RE: Ablenkungen
Ja, was wohl sonst könnte ich gemeint haben? Er hatte mich definitiv verstanden, aber es gefiel ihm, geneckt zu werden. Er wollte eine Frau nicht retten, er wollte eine einfangen und zähmen, so schätzte ich ihn ein. Und das Spiel beherrschte ich – neben der allseits beliebten Jungfer in Nöten, dem anhimmelnden Dummchen und natürlich der verruchten Sexsüchtigen. Aber er schien die freche Herausforderung zu mögen, also gab ich ihm die. Vor allen Dingen, da er wohl wirklich viel Geld hatte, wenn er eine Silbermine besaß. Da alles Silber dem Kaiser gehörte, nahm ich an, dass er als Ritter hier also der Vorsteher eben jener Mine war und sie im kaiserlichen Auftrag führte. Aber diese Posten waren mehr als lukrativ, eben damit das Silber auch in den Münzstätten des Imperiums ankam und nicht heimlich verschwand – und dennoch verschwand viel nebenher. Schätzungsweise war das hier also einer der reichsten Männer der Provinz. Da spielte ich gerne jedes Spielchen, auf das er sich einlassen wollte.
“Nun, was möchtest du wissen? Seit wann bist du nicht mehr dort gewesen?“ So lange konnte er noch nicht in Britannia sein, immerhin gab es die Provinz noch nicht so lange. Also sollte ich besser nicht damit anfangen, wie schlimm das Vierkaiserjahr gewesen war. Damit würde ich ihn langweilen.
“Es gibt Intrigen und Skandale, wie es sie immer gibt. Die Senatoren lieben ihre Intrigen und Skandale. Aber am meisten reden die Leute über Titus Caesar und Berenike.
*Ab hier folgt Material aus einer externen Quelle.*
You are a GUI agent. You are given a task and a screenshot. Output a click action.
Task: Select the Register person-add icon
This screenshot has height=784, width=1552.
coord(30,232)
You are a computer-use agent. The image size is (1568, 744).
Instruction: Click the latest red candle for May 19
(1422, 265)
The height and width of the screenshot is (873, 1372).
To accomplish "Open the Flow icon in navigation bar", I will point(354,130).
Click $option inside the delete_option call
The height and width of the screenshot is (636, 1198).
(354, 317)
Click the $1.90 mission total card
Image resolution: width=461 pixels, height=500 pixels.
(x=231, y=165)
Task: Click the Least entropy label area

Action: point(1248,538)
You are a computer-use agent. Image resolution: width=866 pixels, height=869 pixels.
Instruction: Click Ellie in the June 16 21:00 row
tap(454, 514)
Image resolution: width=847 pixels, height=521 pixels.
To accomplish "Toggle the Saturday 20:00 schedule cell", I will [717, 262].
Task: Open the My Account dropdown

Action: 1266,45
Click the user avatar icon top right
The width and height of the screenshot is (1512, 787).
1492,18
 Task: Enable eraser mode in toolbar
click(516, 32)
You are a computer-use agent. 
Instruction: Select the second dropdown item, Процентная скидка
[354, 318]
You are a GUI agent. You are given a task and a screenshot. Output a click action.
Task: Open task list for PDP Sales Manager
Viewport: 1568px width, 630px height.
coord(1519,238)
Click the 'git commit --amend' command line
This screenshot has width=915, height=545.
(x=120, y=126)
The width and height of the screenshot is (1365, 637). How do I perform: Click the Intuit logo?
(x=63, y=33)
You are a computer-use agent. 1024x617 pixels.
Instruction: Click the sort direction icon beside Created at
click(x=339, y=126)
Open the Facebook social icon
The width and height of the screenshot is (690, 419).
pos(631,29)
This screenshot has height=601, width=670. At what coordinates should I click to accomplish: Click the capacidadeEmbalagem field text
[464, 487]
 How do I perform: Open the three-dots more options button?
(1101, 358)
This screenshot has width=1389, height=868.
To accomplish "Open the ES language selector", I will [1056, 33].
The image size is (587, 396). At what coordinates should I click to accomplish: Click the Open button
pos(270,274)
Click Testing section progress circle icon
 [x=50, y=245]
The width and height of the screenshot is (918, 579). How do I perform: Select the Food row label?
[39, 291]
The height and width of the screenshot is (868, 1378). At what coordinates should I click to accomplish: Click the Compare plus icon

Er hat sie aus Jerusalem mitgebracht, die jüdische Königin, und ganz Rom ist sich wohl einig, dass sie die schönste Frau der Welt ist, auch wenn sie so viel älter ist als er. Aber sie ist Jüdin, was wohl der einzige Grund sein dürfte, warum Titus sie nicht schon längst geheiratet hat. Denn ansonsten ist er im Volk ja durchaus sehr beliebt.
Sein Bruder Domitian hingegen… Nun… Sagen wir es so, die Leute sind froh, dass Titus der Caesar ist und Domitian nur der zweite in der Nachfolge.“
Ich hoffte, damit seine Neugier zum einen gestillt, andererseits auch angefacht zu haben, denn es war jetzt nicht unbedingt üblich, dass Frauen mit Männern über Politik diskutierten. Die meisten Frauen waren entweder zu dumm dafür, oder sie stellten sich absichtlich dumm. Es gehörte sich für eine ehrbare Frau schließlich nicht, so etwas zu wissen. Gut, dass ich nicht ehrbar war.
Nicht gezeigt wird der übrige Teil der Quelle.